La città non può continuare a essere ridisegnata sulla base degli interessi dei grandi gruppi speculatori e dei fondi di investimento. C'è un disegno chiaro che tende a trasformare Roma in una città-vetrina a uso e consumo esclusivo dei turisti e dei ricchi. Come Rifondazione Comunista contestiamo radicalmente questo modello e diciamo basta ai signori della rendita che spadroneggiano nei quartieri.
Rivendichiamo una città diversa, dove ci sia una forte regolazione pubblica che tuteli l'interesse di chi vive e lavora sul territorio, e non di chi intende solo speculare sul patrimonio immobiliare.
Stante l'assoluta inutilità del Piano Casa approvato recentemente dal governo – una misura puramente propagandistica, priva di risorse reali per l'edilizia pubblica e totalmente sbilanciata a favore dei privati e delle speculazioni sull'housing sociale – è evidente che le istituzioni locali non possono più restare a guardare o nascondersi dietro ai provvedimenti nazionali.

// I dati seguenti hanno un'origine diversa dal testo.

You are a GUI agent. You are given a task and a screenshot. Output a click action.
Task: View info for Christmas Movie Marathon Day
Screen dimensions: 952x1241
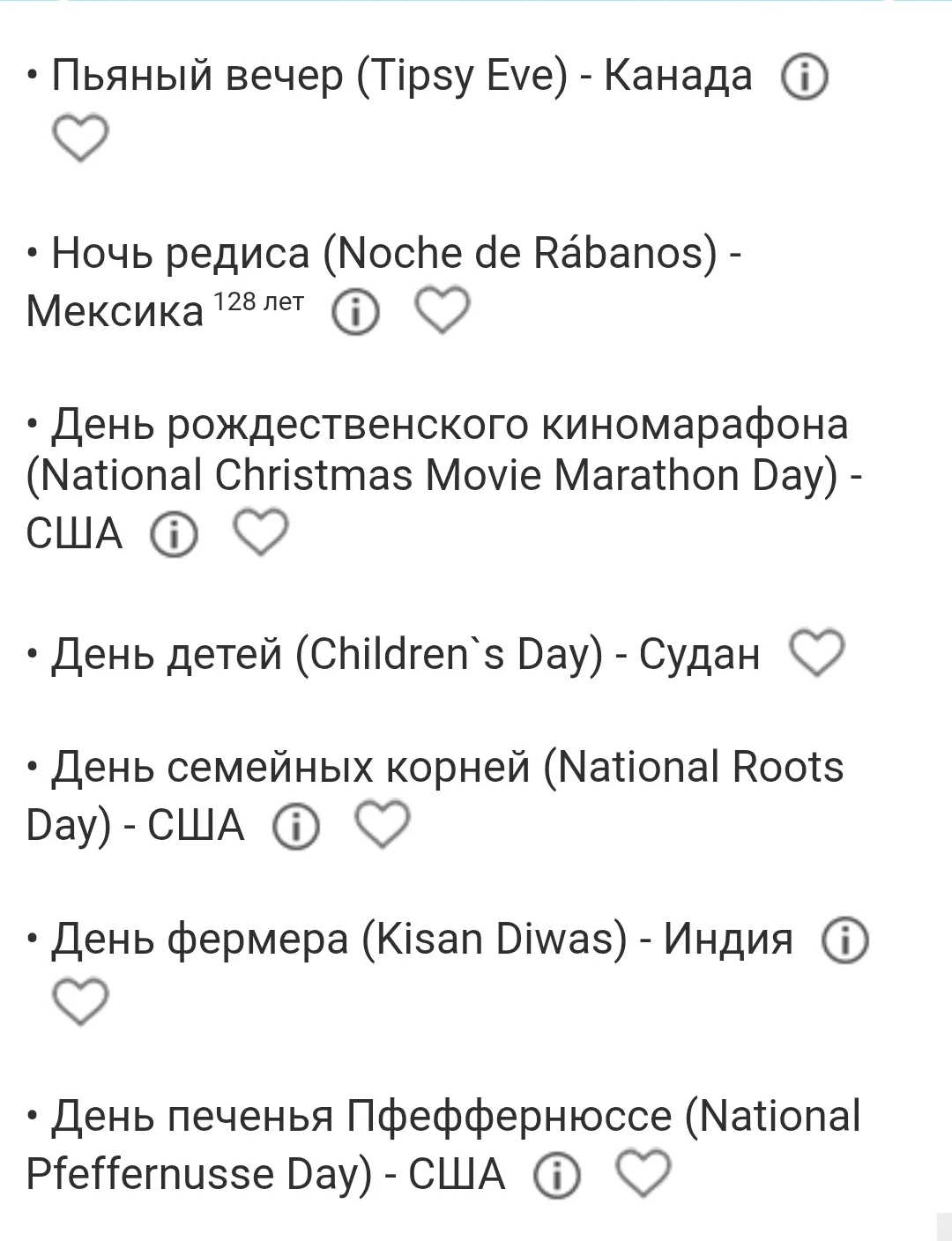(174, 534)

La Prefettura e il Comune devono attivare subito una cabina di regia per il blocco delle esecuzioni nei casi di manifesta fragilità, e l'amministrazione capitolina deve usare le proprie leve urbanistiche per porre un freno definitivo alla proliferazione selvaggia delle licenze turistiche, investendo nel contempo sul recupero delle migliaia di case popolari lasciate colpevolmente sfitte.
Abbiamo un immediato bisogno di una regolamentazione stringente che riguardi la tutela dei residenti e la gestione degli affitti turistici, meccanismi che oggi determinano l'innalzamento folle dei valori immobiliari e causano l'espulsione sistematica non solo dei ceti popolari, ma anche del ceto medio verso le periferie esterne.
Chiediamo l'apertura immediata di un tavolo di confronto istituzionale che imponga regole chiare e sottragga il diritto alla casa alle sole dinamiche del profitto".
Lo dichiara Giovanni Barbera, Segretario romano e membro della Direzione Nazionale di Rifondazione Comunista.